**Exercise brief**.
Give back the whole listing exactly as shown.

**Provided entries**.
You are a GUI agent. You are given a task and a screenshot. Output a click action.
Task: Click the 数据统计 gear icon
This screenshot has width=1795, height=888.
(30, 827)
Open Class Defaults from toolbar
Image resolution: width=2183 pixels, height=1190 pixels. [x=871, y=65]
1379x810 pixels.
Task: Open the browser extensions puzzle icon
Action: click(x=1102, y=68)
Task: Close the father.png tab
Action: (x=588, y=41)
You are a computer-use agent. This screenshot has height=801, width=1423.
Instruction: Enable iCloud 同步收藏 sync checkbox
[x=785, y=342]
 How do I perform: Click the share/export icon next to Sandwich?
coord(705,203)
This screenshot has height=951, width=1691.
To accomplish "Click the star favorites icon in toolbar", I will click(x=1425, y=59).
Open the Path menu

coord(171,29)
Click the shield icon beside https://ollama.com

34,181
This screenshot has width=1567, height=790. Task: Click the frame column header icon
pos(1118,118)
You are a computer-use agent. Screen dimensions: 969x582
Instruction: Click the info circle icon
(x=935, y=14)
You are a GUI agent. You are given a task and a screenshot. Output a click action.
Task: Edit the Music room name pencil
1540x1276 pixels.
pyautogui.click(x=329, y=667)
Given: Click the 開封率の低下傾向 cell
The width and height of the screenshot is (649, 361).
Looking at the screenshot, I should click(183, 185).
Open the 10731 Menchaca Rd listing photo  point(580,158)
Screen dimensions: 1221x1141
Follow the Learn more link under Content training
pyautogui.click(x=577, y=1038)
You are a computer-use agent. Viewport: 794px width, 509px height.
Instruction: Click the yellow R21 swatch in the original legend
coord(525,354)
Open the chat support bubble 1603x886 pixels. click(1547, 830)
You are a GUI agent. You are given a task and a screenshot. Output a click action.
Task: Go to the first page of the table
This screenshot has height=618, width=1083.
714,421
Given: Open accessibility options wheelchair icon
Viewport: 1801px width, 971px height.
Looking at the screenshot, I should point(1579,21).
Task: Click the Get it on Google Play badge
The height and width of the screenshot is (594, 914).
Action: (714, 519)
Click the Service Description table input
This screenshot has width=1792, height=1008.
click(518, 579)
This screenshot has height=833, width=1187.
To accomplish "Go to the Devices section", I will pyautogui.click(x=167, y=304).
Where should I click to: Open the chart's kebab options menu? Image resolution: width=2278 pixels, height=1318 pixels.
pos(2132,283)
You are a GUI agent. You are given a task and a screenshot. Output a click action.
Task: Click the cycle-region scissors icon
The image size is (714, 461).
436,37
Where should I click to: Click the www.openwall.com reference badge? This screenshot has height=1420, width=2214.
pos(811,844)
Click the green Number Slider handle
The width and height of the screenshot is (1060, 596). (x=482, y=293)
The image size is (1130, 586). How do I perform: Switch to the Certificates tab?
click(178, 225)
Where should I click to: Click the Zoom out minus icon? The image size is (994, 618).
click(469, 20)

**Solved problem**.
You are a GUI agent. You are given a task and a screenshot. Output a click action.
Task: Click the 数据统计 gear icon
This screenshot has width=1795, height=888.
(30, 827)
Open Class Defaults from toolbar
Image resolution: width=2183 pixels, height=1190 pixels. [x=871, y=65]
1379x810 pixels.
Task: Open the browser extensions puzzle icon
Action: click(x=1102, y=68)
Task: Close the father.png tab
Action: (x=588, y=41)
You are a computer-use agent. This screenshot has height=801, width=1423.
Instruction: Enable iCloud 同步收藏 sync checkbox
[x=785, y=342]
 How do I perform: Click the share/export icon next to Sandwich?
coord(705,203)
This screenshot has height=951, width=1691.
To accomplish "Click the star favorites icon in toolbar", I will click(x=1425, y=59).
Open the Path menu

coord(171,29)
Click the shield icon beside https://ollama.com

34,181
This screenshot has width=1567, height=790. Task: Click the frame column header icon
pos(1118,118)
You are a computer-use agent. Screen dimensions: 969x582
Instruction: Click the info circle icon
(x=935, y=14)
You are a GUI agent. You are given a task and a screenshot. Output a click action.
Task: Edit the Music room name pencil
1540x1276 pixels.
pyautogui.click(x=329, y=667)
Given: Click the 開封率の低下傾向 cell
The width and height of the screenshot is (649, 361).
Looking at the screenshot, I should click(183, 185).
Open the 10731 Menchaca Rd listing photo  point(580,158)
Screen dimensions: 1221x1141
Follow the Learn more link under Content training
pyautogui.click(x=577, y=1038)
You are a computer-use agent. Viewport: 794px width, 509px height.
Instruction: Click the yellow R21 swatch in the original legend
coord(525,354)
Open the chat support bubble 1603x886 pixels. click(1547, 830)
You are a GUI agent. You are given a task and a screenshot. Output a click action.
Task: Go to the first page of the table
This screenshot has height=618, width=1083.
714,421
Given: Open accessibility options wheelchair icon
Viewport: 1801px width, 971px height.
Looking at the screenshot, I should point(1579,21).
Task: Click the Get it on Google Play badge
The height and width of the screenshot is (594, 914).
Action: (714, 519)
Click the Service Description table input
This screenshot has width=1792, height=1008.
click(518, 579)
This screenshot has height=833, width=1187.
To accomplish "Go to the Devices section", I will pyautogui.click(x=167, y=304).
Where should I click to: Open the chart's kebab options menu? Image resolution: width=2278 pixels, height=1318 pixels.
pos(2132,283)
You are a GUI agent. You are given a task and a screenshot. Output a click action.
Task: Click the cycle-region scissors icon
The image size is (714, 461).
436,37
Where should I click to: Click the www.openwall.com reference badge? This screenshot has height=1420, width=2214.
pos(811,844)
Click the green Number Slider handle
The width and height of the screenshot is (1060, 596). (x=482, y=293)
The image size is (1130, 586). How do I perform: Switch to the Certificates tab?
click(178, 225)
Where should I click to: Click the Zoom out minus icon? The image size is (994, 618).
click(469, 20)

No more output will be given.